« Ré-interrogeons le sens de nos concepts pour qu’ils redeviennent féconds et riches de vie. »
« C’est dans les mots que nous pensons », écrivait le philosophe allemand Friedrich Hegel. Les mots que nous utilisons ne sont pas le résultat d’une pensée qui préexisterait dans notre esprit et qui sortirait par notre bouche, mais une manière pour nous de former et de forger cette pensée. Les mots ne sont pas l’outil de la pensée mais bien son matériau. D’où l’importance de prêter une grande attention au langage que nous utilisons pour désigner les réalités que nous traversons et dont nous sommes les témoins. Ce sujet est d’autant plus actuel qu’il semble que nos concepts soient en danger d’être manipulés pour dire tout et son contraire. Exemples : vérité, liberté, diversité… Même les concepts issus du monde économique ne sont pas épargnés : efficacité, performance, pour n’en citer que quelques-uns. Regardez comme le langage managérial a pénétré dans nos vies intimes : il faudrait « gérer » son couple, ses enfants ou ses vacances, sa vie même, comme on « gère » une équipe ou son budget. Utiliser ce même mot pour désigner des situations somme toute assez différentes opère des rapprochements questionnables qui appauvrissent notre rapport aux autres et au monde.

## OBJECTIF DE L'EXERCICE
Recopiez intégralement le texte sur les mots et la pensée, sans y changer quoi que ce soit.

## DONNÉES FOURNIES

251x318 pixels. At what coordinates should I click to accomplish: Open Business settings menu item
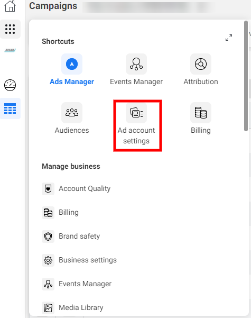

---

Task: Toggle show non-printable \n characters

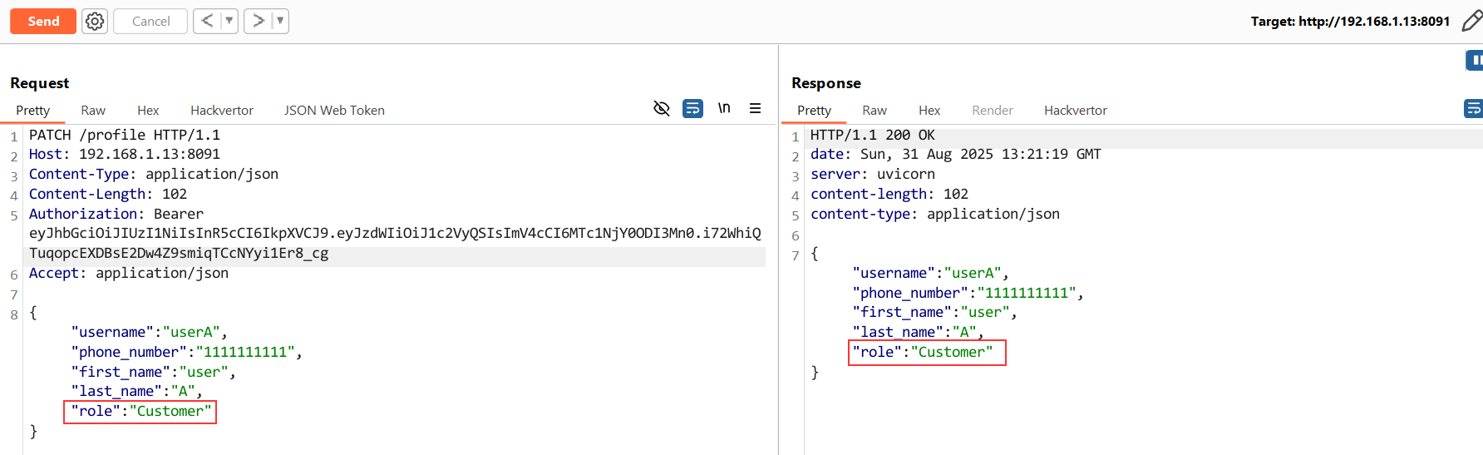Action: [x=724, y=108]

==

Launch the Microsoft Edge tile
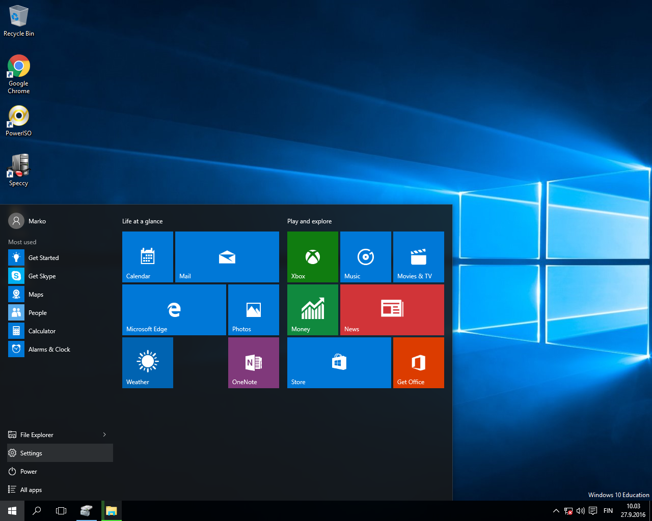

## RÉSULTAT
« Ré-interrogeons le sens de nos concepts pour qu’ils redeviennent féconds et riches de vie. »
« C’est dans les mots que nous pensons », écrivait le philosophe allemand Friedrich Hegel. Les mots que nous utilisons ne sont pas le résultat d’une pensée qui préexisterait dans notre esprit et qui sortirait par notre bouche, mais une manière pour nous de former et de forger cette pensée. Les mots ne sont pas l’outil de la pensée mais bien son matériau. D’où l’importance de prêter une grande attention au langage que nous utilisons pour désigner les réalités que nous traversons et dont nous sommes les témoins. Ce sujet est d’autant plus actuel qu’il semble que nos concepts soient en danger d’être manipulés pour dire tout et son contraire. Exemples : vérité, liberté, diversité… Même les concepts issus du monde économique ne sont pas épargnés : efficacité, performance, pour n’en citer que quelques-uns. Regardez comme le langage managérial a pénétré dans nos vies intimes : il faudrait « gérer » son couple, ses enfants ou ses vacances, sa vie même, comme on « gère » une équipe ou son budget. Utiliser ce même mot pour désigner des situations somme toute assez différentes opère des rapprochements questionnables qui appauvrissent notre rapport aux autres et au monde.